17. Austin

Austin

“ A nd you didn’t get a look at the fucker?” Booker asked as we came back inside the house, making sure to lock the door behind us.

A little more than an hour after the incident, Booker had arrived on McKenna’s doorstep—alone.

Henley had stayed at the ranch to watch over a sleeping Brynne curled up with Nightmare.

Booker didn’t want to wake her despite knowing damn well she’d be pissed as hell by the time morning came around, wanting to know exactly what had happened to her best friend.

He claimed he’d deal with it then. Better her be mad than in danger, too.

Couldn’t say I didn’t agree with him on that.

“McKenna got a glimpse at him longer than I did, but even then, the forest was dark. Moon’s barely out tonight, and from what I did see, he was wearing a black hoodie.

” My ass hit the cushion of the couch, the memory of McKenna riding me hitting me in full force.

Fuck no, I hadn’t been sleeping. The woman had been less than twenty feet away, tucked in her room.

My mind couldn’t even dream of settling with her in close proximity.

It’d been an answered prayer when her door opened and she tiptoed down that hall.

If she had wanted to wake me, I’d have shot up and bent her over this couch—just like I knew she’d dreamed of, and just like I had.

But she’d wanted me sleeping, so the best I could do was keep my eyes closed while Miss-I-Do-What-I-Want slid my cock into her warm, drenched pussy. And when she’d clenched?—

“Austin.” Booker’s voice floated into my lust-hazed mind like the cock block he was.

I cleared my throat, shifting on the seat before laying an arm over the back. He sat across from me in the chair whose placement made no damn sense—right next to the TV.

“Yep.”

“I asked if we could talk to McKenna,” he assumably repeated.

“No. She needs her rest.” I dropped my arm from the back, rubbing my neck as I leaned forward, elbows on my knees. “I’ll talk to her when she wakes up.”

Booker’s broody stare drilled into me like he was about to lecture me. That was something he was good at with Henley. Not me. So whatever he was about to say, he could save it.

“You think he was working with Lance,” I guessed.

Lance was the man we’d killed for threatening Brynne’s life.

Him and his men.

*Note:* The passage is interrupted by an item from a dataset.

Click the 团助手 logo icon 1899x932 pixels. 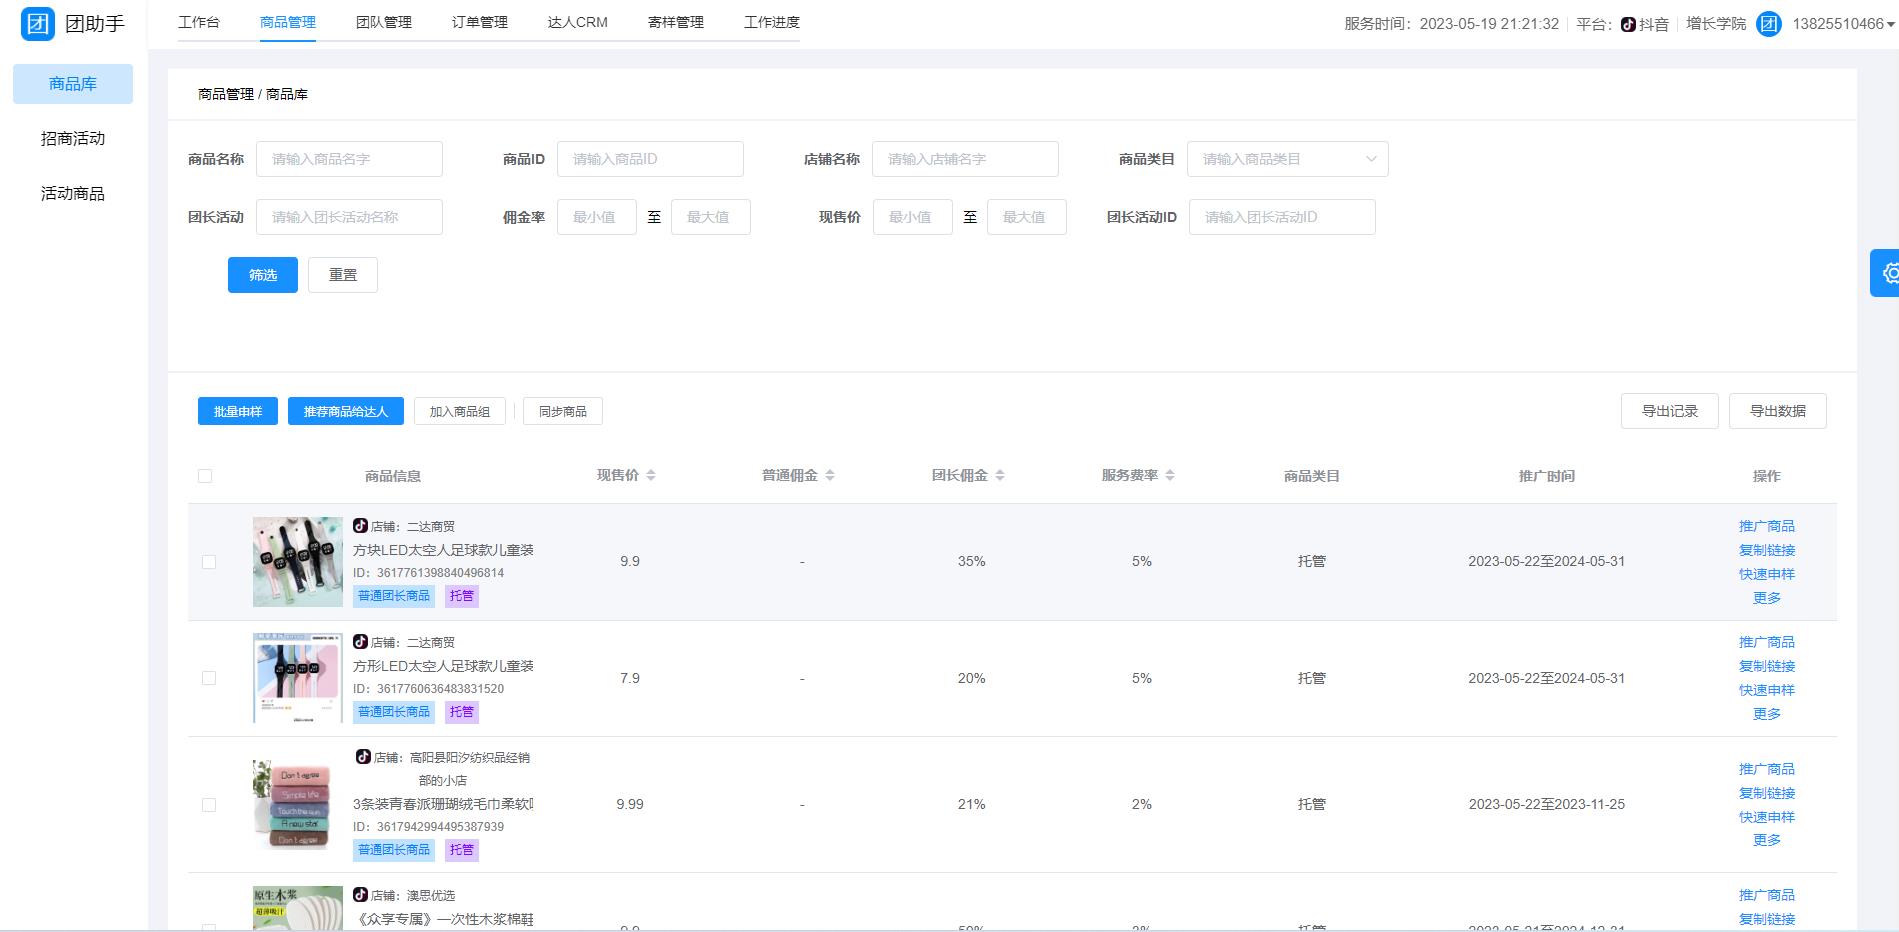pos(38,24)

He had men working for him all around, though.

We’d known shooting them wasn’t going to end the problem, and would likely only stir shit up.

What we hadn’t expected was for them to go after McKenna when she hadn’t been directly involved in any of it.

“Not a doubt in my mind. ”

My arm fell to dangle between my legs. “Why McKenna?”

“Easy target.” Booker crossed his arms, the memory of Brynne in danger likely filtering through his thoughts, if his darkening gaze was any indication. “Wouldn’t put it past his group to pick someone else out from our bunch just for the sake of it.”

“McKenna’s not with us.”

Booker crooked a brow. “No? That why you’ve been following her all over town? Why you’ve been sleeping with her?”

“We haven’t been sleeping together,” I clarified, but notably didn’t try to dodge his other assumption. I hadn’t been around the ranch as much lately, and Booker wasn’t stupid. He could guess what I was doing even if he wasn’t a witness to it.

“Messing around, then. Whatever you want to call it.” He leaned forward in his seat, mimicking my posture.

“They’re pissed we killed their head guy, and now they want revenge.

I’ve already made it clear Brynne’s not to be fucking touched, and Henley’s got no collateral good enough for them to go after. Which leaves you.”

It was no offense to Aubree, really. She and Henley had been on and off since they started.

“McKenna and I are not a thing, Booker. There’s no reason they’d go after her to get back at us. She’s not close enough.”

“Like hell.” He leaned back again, not believing me for a second. “You think I’m blind, Austin?”

“No, asshole. I think you’re delusional.”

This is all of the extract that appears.